This may look like a lot but what it’s doing is not too complicated. It keeps fetching the next page in the bucket until it finds the record with the key it’s looking for. What is perhaps interesting is what it returns when it doesn’t find the record(because the record hasn’t been inserted)– if there’s space, it indicates in SearchResult which page and row to insert the record in; if there isn’t any space, it returns what the last page it looked in was, which is meant to be used when creating an overflow page.

Methods in LinHash

We now know how to figure out where a record should be placed in a bucket(search_bucket) and how to place record in said location(write_record). An implementation of our hashtable’s putoperation arises quite naturally:

//  impl LinHash { ...
pub fn put(&mut self, key: &[u8], val: &[u8]) {
    let bucket_index = self.bucket(&key);
    match self.buckets.search_bucket(bucket_index, key.clone()) {
        SearchResult { page_id, row_num, val: old_val } => {
            match (page_id, row_num, old_val) {
                // new insert
                (Some(page_id), Some(pos), None) => {
                    self.buckets.write_record_incr(page_id, pos, key, val);
                    self.nitems += 1;
                },
                // case for update
                (Some(_page_id), Some(pos), Some(_old_val)) => {
                    panic!("can't use put to reinsert old item: {:?}", (key, val));
                },
                // new insert, in overflow page
                (Some(last_page_id), None, None) => { // overflow
                    self.buckets.allocate_overflow(bucket_index, last_page_id);
                    self.put(key, val);
                },
                _ => panic!("impossible case"),
            }
        },
    }

    self.maybe_split();
    self.buckets.write_ctrlpage((self.nbits, self.nitems, self.nbuckets));
}

The self.bucket call at the very top hashes the key and computes which bucket the item should go in. Remember that which bucket should go in depends on which how many bits we’re looking at and how many buckets we have. We covered how this works in part 1, so we won’t go into that now.

Exercises:
- A) Please write out the part of the linear hashing excerpt between "This may look" and "an overflow page.", inclusive.
- B) Continue the linear hashing excerpt from its last sentence.

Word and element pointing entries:
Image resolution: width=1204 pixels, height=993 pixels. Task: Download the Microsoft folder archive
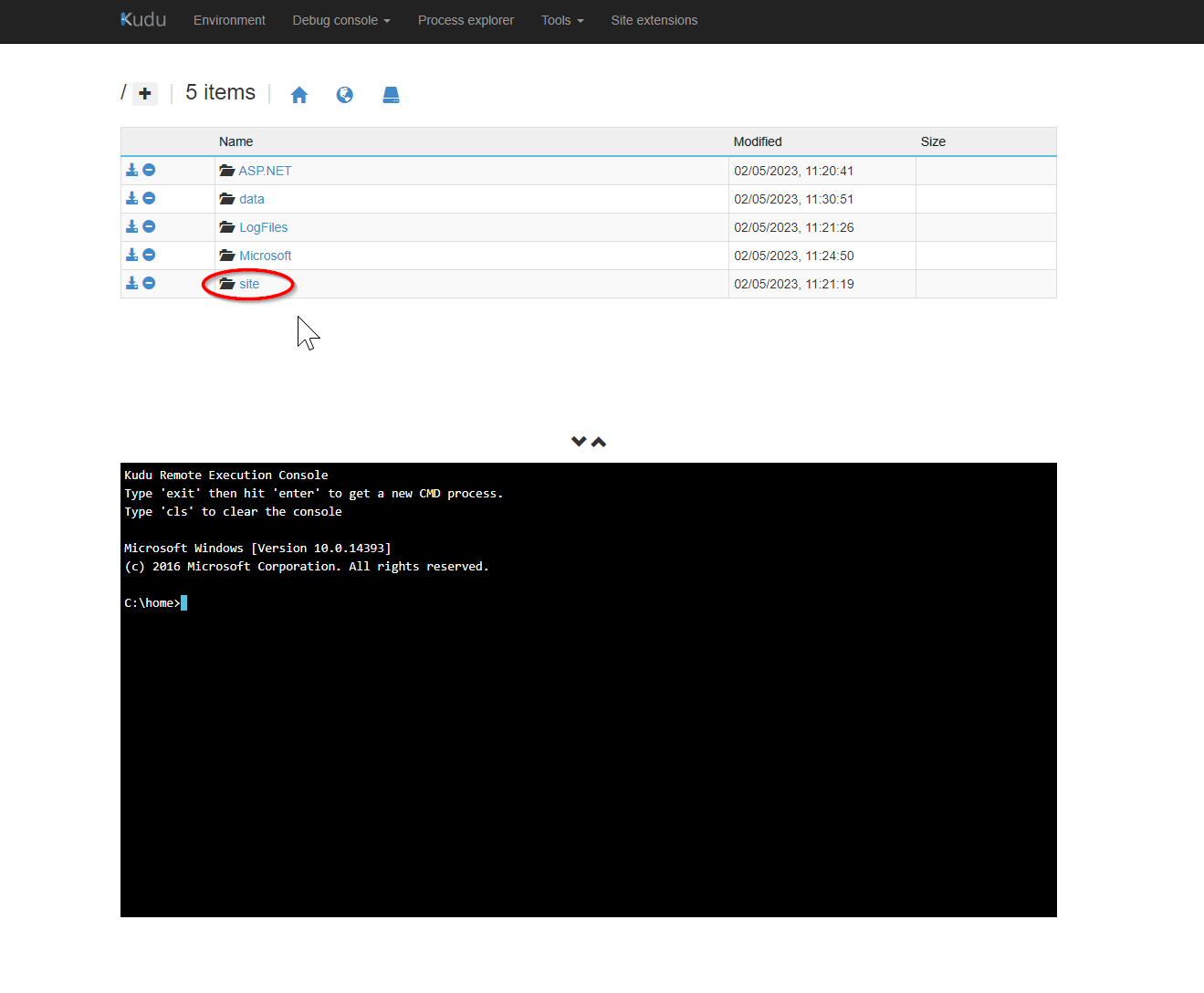pos(131,255)
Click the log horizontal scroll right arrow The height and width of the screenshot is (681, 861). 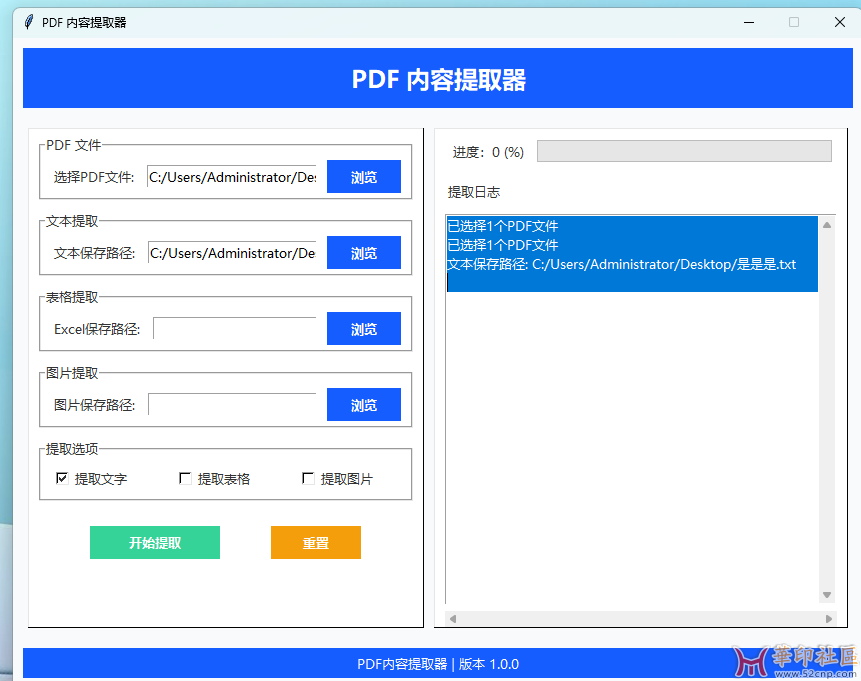[x=829, y=619]
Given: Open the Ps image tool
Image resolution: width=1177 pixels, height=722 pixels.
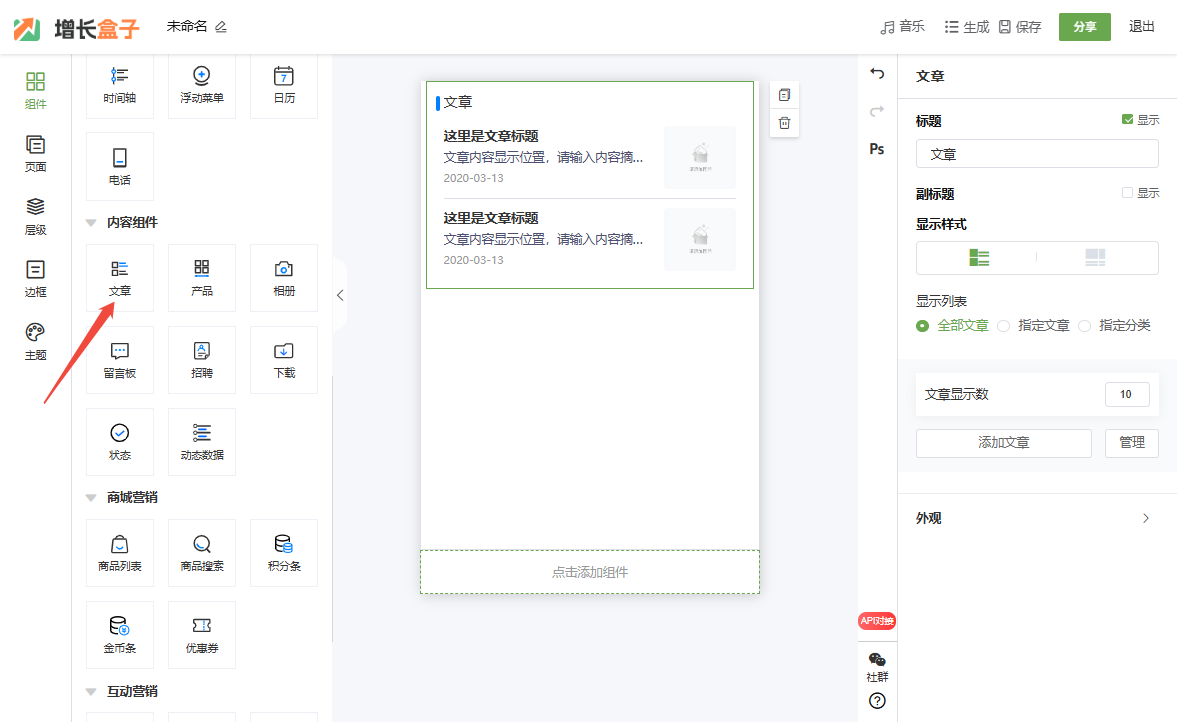Looking at the screenshot, I should (877, 149).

In response:
- A)
This may look like a lot but what it’s doing is not too complicated. It keeps fetching the next page in the bucket until it finds the record with the key it’s looking for. What is perhaps interesting is what it returns when it doesn’t find the record(because the record hasn’t been inserted)– if there’s space, it indicates in SearchResult which page and row to insert the record in; if there isn’t any space, it returns what the last page it looked in was, which is meant to be used when creating an overflow page.

- B)
This is how maybe_split is implemented:

fn maybe_split(&mut self) -> bool {
    if self.split_needed() {
        self.nbuckets += 1;

        self.buckets.allocate_new_bucket();
        if self.nbuckets > (1 << self.nbits) {
            self.nbits += 1;
        }

        // Take index of last item added and subtract the 1 at the
        // MSB position. eg: after bucket 11 is added, bucket 01
        // needs to be split
        let bucket_to_split =
            (self.nbuckets-1) ^ (1 << (self.nbits-1));
        // Replace the bucket to split with a fresh, empty
        // page. And get a list of all records stored in the bucket
        let old_bucket_records =
            self.buckets.clear_bucket(bucket_to_split);

        // Re-hash all records in old_bucket. Ideally, about half
        // of the records will go into the new bucket.
        for (k, v) in old_bucket_records.into_iter() {
            self.reinsert(&k, &v);
        }
        return true
    }

    false
}

Limitations

Let me close by stating some of the limitations of this implementation. I’ve already hinted at the limitations of the cache eviction policy we use. Most real systems use LRU. The error handling story here is also not great– we should not be panicking when the client uses the datastructure incorrectly.

More importantly, our hashtable cannot handle concurrent accesses. We’re not using locks anywhere so, if multiple threads are inserting records, we almost certainly will see the data go out of whack.

Thanks to Kevin Butler for sending in corrections and suggestions.

[^1]: A much better way of doing cache eviction is to kick out the

least-recently used page. I chose FIFO queue just because it's
much simpler to implement.